Lei sta girando l’Italia per cercare di proporre questo progetto, che è molto ambizioso. I ragazzi e i giovani devono essere i veri protagonisti, secondo la vostra filosofia. Ma si ha l’impressione che gli adolescenti di oggi siano un po’ spenti, forse per effetto del periodo della pandemia.

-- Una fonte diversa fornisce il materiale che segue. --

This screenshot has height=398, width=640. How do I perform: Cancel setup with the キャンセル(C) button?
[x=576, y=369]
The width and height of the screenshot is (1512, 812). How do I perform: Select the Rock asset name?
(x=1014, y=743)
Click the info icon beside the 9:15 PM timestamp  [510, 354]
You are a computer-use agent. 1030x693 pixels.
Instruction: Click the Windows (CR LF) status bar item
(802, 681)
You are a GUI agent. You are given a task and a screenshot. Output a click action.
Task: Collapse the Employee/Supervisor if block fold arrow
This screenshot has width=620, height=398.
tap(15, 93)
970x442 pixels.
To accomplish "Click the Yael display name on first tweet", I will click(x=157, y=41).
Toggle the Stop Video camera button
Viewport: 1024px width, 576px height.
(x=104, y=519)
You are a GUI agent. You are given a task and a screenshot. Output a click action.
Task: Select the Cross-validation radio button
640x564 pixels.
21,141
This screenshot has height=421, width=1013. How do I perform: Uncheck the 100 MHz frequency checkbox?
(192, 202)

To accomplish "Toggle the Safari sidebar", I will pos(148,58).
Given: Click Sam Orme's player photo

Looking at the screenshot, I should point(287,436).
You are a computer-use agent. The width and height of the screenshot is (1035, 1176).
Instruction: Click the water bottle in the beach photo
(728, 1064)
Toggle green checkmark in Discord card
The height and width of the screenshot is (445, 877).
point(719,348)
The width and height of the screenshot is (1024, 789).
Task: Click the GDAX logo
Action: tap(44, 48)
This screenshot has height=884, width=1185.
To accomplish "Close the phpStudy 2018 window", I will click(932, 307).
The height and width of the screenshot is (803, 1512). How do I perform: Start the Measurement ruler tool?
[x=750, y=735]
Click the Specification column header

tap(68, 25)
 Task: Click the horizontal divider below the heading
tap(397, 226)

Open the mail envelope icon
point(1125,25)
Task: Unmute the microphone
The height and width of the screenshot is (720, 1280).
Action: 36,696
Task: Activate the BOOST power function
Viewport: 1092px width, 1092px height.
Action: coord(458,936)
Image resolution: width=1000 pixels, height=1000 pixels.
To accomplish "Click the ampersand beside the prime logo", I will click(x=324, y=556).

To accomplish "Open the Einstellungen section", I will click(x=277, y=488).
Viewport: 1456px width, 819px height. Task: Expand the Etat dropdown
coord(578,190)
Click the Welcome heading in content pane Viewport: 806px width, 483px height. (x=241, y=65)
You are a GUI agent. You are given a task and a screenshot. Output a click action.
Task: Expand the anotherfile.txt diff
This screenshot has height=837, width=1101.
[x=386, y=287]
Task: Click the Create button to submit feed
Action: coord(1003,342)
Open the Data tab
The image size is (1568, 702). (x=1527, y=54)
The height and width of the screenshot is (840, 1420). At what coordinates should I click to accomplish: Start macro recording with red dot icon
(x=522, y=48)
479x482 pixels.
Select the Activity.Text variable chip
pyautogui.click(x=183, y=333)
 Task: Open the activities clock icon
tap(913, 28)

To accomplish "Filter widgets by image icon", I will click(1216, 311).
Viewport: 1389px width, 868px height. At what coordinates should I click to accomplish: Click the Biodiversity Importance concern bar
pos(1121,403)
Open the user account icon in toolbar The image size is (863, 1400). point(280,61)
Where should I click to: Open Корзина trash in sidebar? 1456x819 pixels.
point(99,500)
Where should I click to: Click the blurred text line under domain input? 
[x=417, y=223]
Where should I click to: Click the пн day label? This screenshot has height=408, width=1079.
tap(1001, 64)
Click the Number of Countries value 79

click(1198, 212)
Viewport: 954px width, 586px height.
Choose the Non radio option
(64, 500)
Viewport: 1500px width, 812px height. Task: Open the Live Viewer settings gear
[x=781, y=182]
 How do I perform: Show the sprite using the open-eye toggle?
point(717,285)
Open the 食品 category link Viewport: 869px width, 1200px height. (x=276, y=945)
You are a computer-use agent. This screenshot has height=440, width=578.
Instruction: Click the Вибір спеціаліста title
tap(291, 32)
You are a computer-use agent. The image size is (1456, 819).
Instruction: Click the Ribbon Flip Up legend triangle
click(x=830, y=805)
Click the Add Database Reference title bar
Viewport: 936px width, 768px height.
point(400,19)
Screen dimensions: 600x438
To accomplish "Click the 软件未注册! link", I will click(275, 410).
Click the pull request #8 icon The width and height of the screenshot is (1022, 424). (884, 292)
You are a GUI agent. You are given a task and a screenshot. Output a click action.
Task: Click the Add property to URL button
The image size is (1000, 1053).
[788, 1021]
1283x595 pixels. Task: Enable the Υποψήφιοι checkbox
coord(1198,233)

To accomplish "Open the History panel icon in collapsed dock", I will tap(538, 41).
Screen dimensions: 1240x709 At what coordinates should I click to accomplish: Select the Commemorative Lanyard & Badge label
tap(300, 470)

«È proprio così, ma hanno tanto dentro e hanno bisogno prima di tutto di essere ascoltati. Di qualcuno che si avvicini a loro e si interessi del loro dolore e del loro pensiero. Hanno anche bisogno di essere chiamati a qualcosa di importante. Non di avere di fronte discorsi ragionevoli, realistici e utilitaristici, o motivazioni di piccolo cabotaggio, bensì di avere un sogno: qualcuno che sia capace di fargli vedere che ci sono delle cose importanti che si possono realizzare grazie a loro, e che senza di loro non si realizzerebbero. Ecco, i ragazzi rispondono molto a questo perché sentono il bisogno di dare senso alla loro esistenza, e cercano adulti-compagni che in qualche modo facciano appello a questo loro bisogno e diano lo spazio perché la loro voce si possa sentire».
Lei è anche direttore scientifico del programma “Scholas Chairs” della Fondazione Pontificia Scholas Occurrentes, un movimento educativo internazionale che propone un altro interessante percorso pedagogico.
«Papa Francesco è molto attento a questo aspetto, e più in generale ai giovani, tanto è vero che, quando era vescovo di Buenos Aires, durante la grave crisi economica e politica dell’Argentina puntò su un ambizioso progetto che coinvolse tutte le scuole della capitale, non solo quelle cattoliche. Diventato pontefice, Bergoglio ha fondato il movimento Scholas Occurrentes che ha una particolare attenzione nel lavorare con i ragazzi, ad ascoltarli e a fornire loro elementi di consapevolezza e di impegno, utilizzando non tanto i linguaggi formali che i ragazzi apprendono a scuola, quanto altri più vicini ai ragazzi stessi: il linguaggio dell’arte, della poesia, della musica, il linguaggio del corpo e del gioco, il linguaggio dello stare insieme, della festa. Attraverso alcune modalità di attivazione, i ragazzi riscoprono appunto di avere un valore».